Feeling blue as autumn approaches? You might be affected by SAD. In this post, you will learn about seasonal affective disorder (SAD) treatment and prevention.
Autumn season is known to all as the season of a thousand colors, but the same colorful season is considered to be depressing due to shortening of the days and earlier ascension of night.
Each season and time of the year is significant and valuable, but a condition called seasonal affective disorder (also known as SAD) may lead to a certain form of deppression in some people.
Seasonal depression is commonly known as seasonal affective disorder (SAD) and is a form of depression occurring each year at a given time. It usually starts in autumn and winter and ends in the spring or early summer. The condition is much more serious than the “winter’s boredom” syndrome.
Causes of seasonal affective disorder
The definitive cause of the disorder has not been ascertained to date, but due to its high prevalence in certain regions, scientists believe that the disorder is due to a change in the amount of sunlight. Their theory is that since the sun’s exposure decreases in the winter and autumn is delayed compared to the biological clock of the body – which regulates sleep, internal states and hormones – it usually follows that a slowdown of biological functioning occurs in the winter. Another theory is that brain chemicals that transfer data between neurons (nerves) to nerve transducers (such as serotonin) vary from person to person. Researchers believe that exposure to light can rebalance such inconsistencies.
Seasonal affective disorder symptoms
If you have these symptoms in autumn and winter for two consecutive weeks, it means you are suffering seasonal affective disorder.
Sorrow: All kinds of depression have this central symptom; In the case of SAD, too, the patient feels sad and absurd in most hours of the day.
Excessive appetite: In many forms depression, appetite decreases, but in winter, depression increases the appetite, especially a craving for sweets that are full of carbohydrates emerges.
Weight gain: When you eat a lot of sweets, you will gain waight.
Feeling tired and reduced amount of energy: A feeling of fatugue also descends on the affected person.
Feeling drowsy all the time: As with the animals that go to hibernation, those suffering from SAD do not want to leave the bed.
Difficulty in focusing: seasonal affective disorder does not only affect the body, but the ability of the affected person to focus and pay attention.
Irritability: Those affected with SAD can get easily irriatted
A desire to be alone: SAD patients often want to be alone and not to be disturbed by anyone.
How to prevent seasonal affective disorder (SAD)
If you feel that you have some symptoms of SAD, you can visit to a specialist physician. If it is diagnosed that you are suffering from this type of depression, you can use the following methods to prevent this disease from occurring again:
Try to spend your time outdoors as much as possible during the day. Even if the sky is cloudy, do not stay home, because there is still sunlight in the sky and you can benefit from it.

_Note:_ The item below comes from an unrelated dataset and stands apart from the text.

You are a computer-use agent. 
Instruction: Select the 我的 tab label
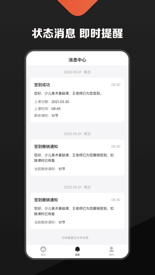111,255
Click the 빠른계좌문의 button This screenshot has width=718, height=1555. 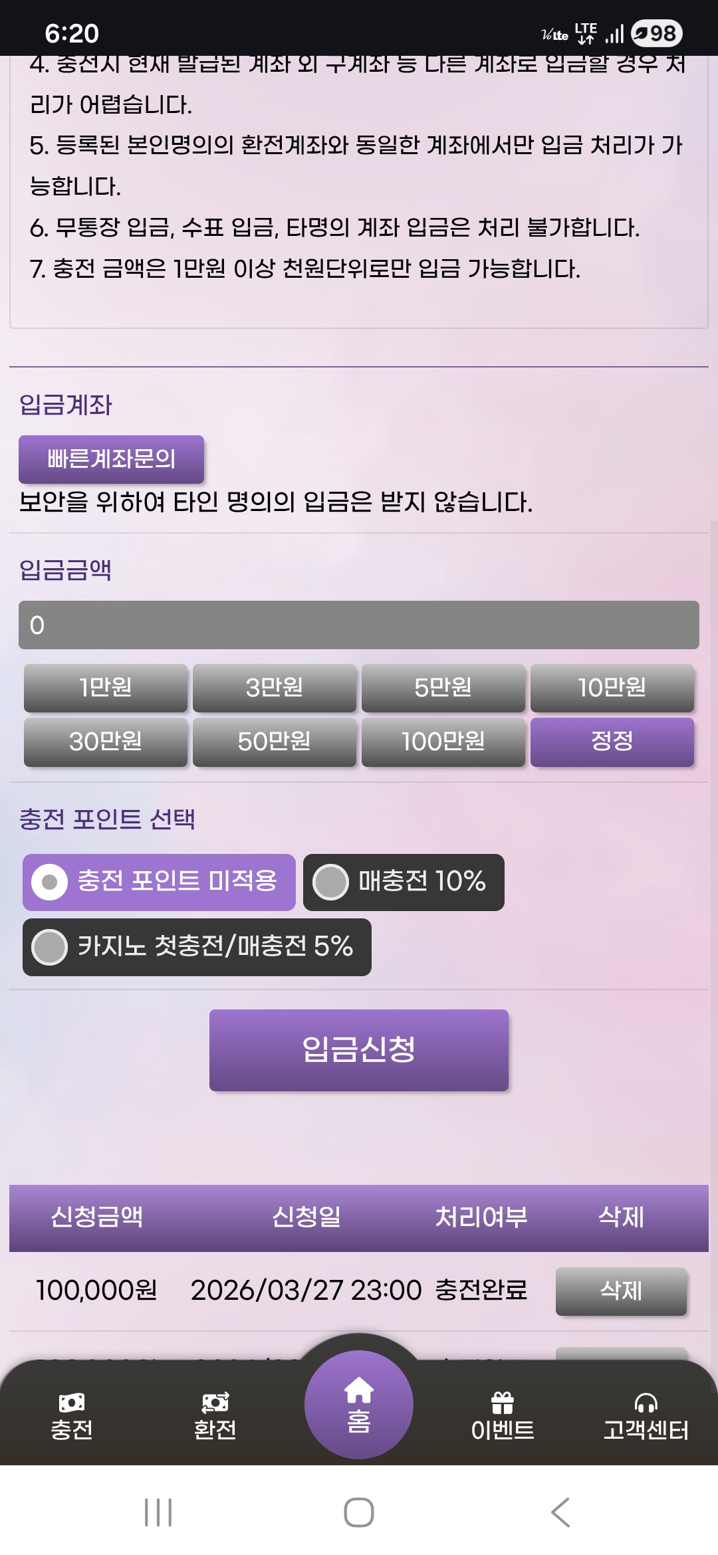(111, 459)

Use a balanced diet, rich in vitamins and minerals. This gives you more energy and also reduces your tendency toward sweet and starchy foods.
Try to exercise for at least three days a week for 30 minutes.
If needed: In the winter months, you should be in touch with a friend.
Participate in group activities and do not disconnect yourself from the society. During winter, this will greatly help you.
How to treat seasonal affective disorder (SAD)
It is possible to treat seasonal affective disorder (SAD) with increasing light, but how?
1. Light Therapy: Recent research shows that light therapy can greatly with the seasonal affective disorder (SAD) prevention and treatment. Sometimes antidepressants are also used in combination with light therapy. Also, spending a day under the sun light can also help the patient. On the whole, exposure to the sun, both at home and at work, should be sought.
Light therapy for SAD is performed through fluorescent lamps that have a plastic cover (to neutralize ultraviolet radiation). The light intensity must be at least between six and eight fluorescent lamps. It is not necessary for the patients to look directly at the light. They can befit from light therapy while performing their daily routine, such as eating or reading, within a distance of one to two meters from the lights. This method is completely reliable and has proved effective in most cases. The use of this method, during the final hours of the day, causes insomnia in the individual. Most practitioners prefer to have their patients exposed to six fluorescent lamps for 30 minutes in the morning. In about two to four days, significant improvement emerges in the patients, and over the course of two to four weeks, patients generally recover from seasonal affective disorder. If light therapy is suddenly terminated, seasonal affective disorder symptoms rapidly re-emerge; therefore, this type of SAD treatment should continue throughout the low-light season.
2. Take a trip to places with more light: The experience of the depressed North of Europeans has shown that staying in a southern country will help in the seasonal affective disorder (SAD) prevention and treatment. You can also use the geographical diversity of your country and plan a trip to the warmer and sunnier regions.